Stress

I’ve operated under a number of fallacies up until now.  That I’m above my circumstances.  That most everything can be attributed to being a mental block.  That I’ve moved past pettiness and hangups.  That I can just will myself to work through the discomfort and the pain.

The truth is that those fallacies did little more than obscure the reality of the situation: that I don’t cut myself enough slack, I expect way too much out of myself, and that my stress boils-over too easily.

This is how most high-performance individuals describe how they feel when they’re deep in the proverbial locust-swarm of burnout.

I’ve done a really piss-poor job of regulating myself and pushing back when I need to.  I’ve expended a lot of cognitive and emotional energy on trying to look good and be visible to the right people, but for a lot of the wrong reasons.

I’m going to be completely honest: I feel stuck.  Stuck in my job, stuck in my relationships, and stuck in my progression.  Progress toward what is a whole different topic, so I’ll save that one for later.

What’s hurting me the worst at the moment is progression in my chosen job.  I’ll be completely blunt: I am proficient at what I do, but I’ve never been promoted and I’m afraid I never will be.  It feels like a job more than a career.  It pays the bills and lets me have fun, but for me, that’s not enough.

I don’t wake up excited to go to work.  I generally like the people I work with, but there are definitely personality differences that cause friction (most of it my fault).  I take criticism and poor work outcomes very personally rather than allowing it to be what it is: circumstantial and ephemeral.  I react this way because I’ve wanted to be what a lot of people in my early life weren’t: invested.

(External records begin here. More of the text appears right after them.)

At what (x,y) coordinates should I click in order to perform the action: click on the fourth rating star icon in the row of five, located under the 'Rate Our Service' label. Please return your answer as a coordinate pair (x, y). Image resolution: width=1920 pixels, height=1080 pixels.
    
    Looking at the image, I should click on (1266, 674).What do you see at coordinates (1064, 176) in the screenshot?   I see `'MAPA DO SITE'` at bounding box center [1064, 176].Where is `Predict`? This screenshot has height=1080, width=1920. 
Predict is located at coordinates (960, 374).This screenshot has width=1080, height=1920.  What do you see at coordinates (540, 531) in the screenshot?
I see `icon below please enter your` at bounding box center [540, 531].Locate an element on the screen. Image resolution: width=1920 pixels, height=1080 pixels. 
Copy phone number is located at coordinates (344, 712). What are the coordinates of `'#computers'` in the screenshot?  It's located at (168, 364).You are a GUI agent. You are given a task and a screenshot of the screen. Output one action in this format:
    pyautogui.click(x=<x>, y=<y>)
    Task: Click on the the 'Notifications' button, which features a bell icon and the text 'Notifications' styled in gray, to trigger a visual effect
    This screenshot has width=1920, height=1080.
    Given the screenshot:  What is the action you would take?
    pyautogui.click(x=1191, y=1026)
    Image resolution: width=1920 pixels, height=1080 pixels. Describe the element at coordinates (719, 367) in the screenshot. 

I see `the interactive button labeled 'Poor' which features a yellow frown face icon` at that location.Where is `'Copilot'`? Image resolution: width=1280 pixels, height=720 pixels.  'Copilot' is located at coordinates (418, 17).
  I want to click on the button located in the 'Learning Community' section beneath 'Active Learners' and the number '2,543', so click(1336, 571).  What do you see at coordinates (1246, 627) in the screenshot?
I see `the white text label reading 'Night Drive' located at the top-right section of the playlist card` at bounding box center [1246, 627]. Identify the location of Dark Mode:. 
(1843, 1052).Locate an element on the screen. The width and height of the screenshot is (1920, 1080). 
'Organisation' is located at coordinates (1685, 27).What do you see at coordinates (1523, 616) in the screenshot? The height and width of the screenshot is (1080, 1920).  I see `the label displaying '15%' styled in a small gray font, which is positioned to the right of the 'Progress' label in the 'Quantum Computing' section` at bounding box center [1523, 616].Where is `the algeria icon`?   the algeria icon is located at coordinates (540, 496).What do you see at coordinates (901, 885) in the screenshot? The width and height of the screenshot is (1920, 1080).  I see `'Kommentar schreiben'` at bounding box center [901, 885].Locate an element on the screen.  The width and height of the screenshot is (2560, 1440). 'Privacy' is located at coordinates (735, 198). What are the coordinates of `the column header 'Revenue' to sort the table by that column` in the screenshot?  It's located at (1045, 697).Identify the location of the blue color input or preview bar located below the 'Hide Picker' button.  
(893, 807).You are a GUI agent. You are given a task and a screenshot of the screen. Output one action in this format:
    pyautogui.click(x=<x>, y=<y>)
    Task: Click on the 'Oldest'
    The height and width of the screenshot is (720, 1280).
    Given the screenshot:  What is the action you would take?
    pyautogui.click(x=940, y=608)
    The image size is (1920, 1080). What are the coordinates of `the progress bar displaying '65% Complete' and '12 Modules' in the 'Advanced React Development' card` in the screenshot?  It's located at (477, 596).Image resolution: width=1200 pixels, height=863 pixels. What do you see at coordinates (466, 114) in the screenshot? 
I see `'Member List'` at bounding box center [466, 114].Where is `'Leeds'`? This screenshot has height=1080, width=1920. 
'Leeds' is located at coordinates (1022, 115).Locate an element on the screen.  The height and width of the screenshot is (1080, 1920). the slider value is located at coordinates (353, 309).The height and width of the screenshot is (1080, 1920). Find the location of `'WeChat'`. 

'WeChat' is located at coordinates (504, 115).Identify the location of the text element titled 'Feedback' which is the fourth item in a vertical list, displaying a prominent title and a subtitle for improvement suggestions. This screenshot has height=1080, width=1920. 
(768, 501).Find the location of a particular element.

A lot of the people I interacted with in my early life portrayed a lot of what they were doing as unimportant or not impactful.  It made my experiences with them very difficult to understand because I would see media and images of other people who were so completely and utterly invested in what they believed and what they were doing that I started telling myself that I had to find what I could be passionate about.  That money and prestige didn’t matter, only the mission.  I was looking for a mission for myself.

What I couldn’t have known then, and I’m still wrestling with to this day, is the fact that there were (and still are) a myriad of personal obstacles to figuring out just what my mission is.

To the current point about burnout specifically, I heavily invested emotionally and physically into the things I was most passionate about that were accessible to me at the current time: climbing, snowboarding, and system administration.  I thought at the time that if I made those my missions and worked at them without distraction and with as much passion as I could muster, that I would discover that one or all of these things amounted to my mission in life.

The plan, as it turns out, backfired in spectacular fashion.

I became so invested in outcomes at work and emotionally attached to, and in some cases dependent on, coworkers and outcomes that I became bitter and belligerent when things didn’t work out or went wrong.

I became so invested in the continuing progression of my abilities at climbing and snowboarding, that disillusionment and disappointment became the norm when I couldn’t perform.

In short: I set myself up for failure by overly-investing and expecting too much.  I expended an ever-increasing amount of emotional and physical energy for diminishing returns.  I failed to obey the maxim “work smart not hard”.  In so doing, I arrived where I am now: in near-complete burnout.

I’m disillusioned with my job prospects, and I’m trying my hardest not to let that bleed-over into things that I try to do to give myself happiness.  It’s difficult to do when you’re also battling depression and trying to find medication that works to help mitigate some of the symptoms.

I guess what I’m trying to say at this point is this: I haven’t done a good job at taking care of myself, setting healthy boundaries, and these have caused me to be a bastard to a lot of people.  I’m trying really hard.  I just need help and a gentle reminder sometimes.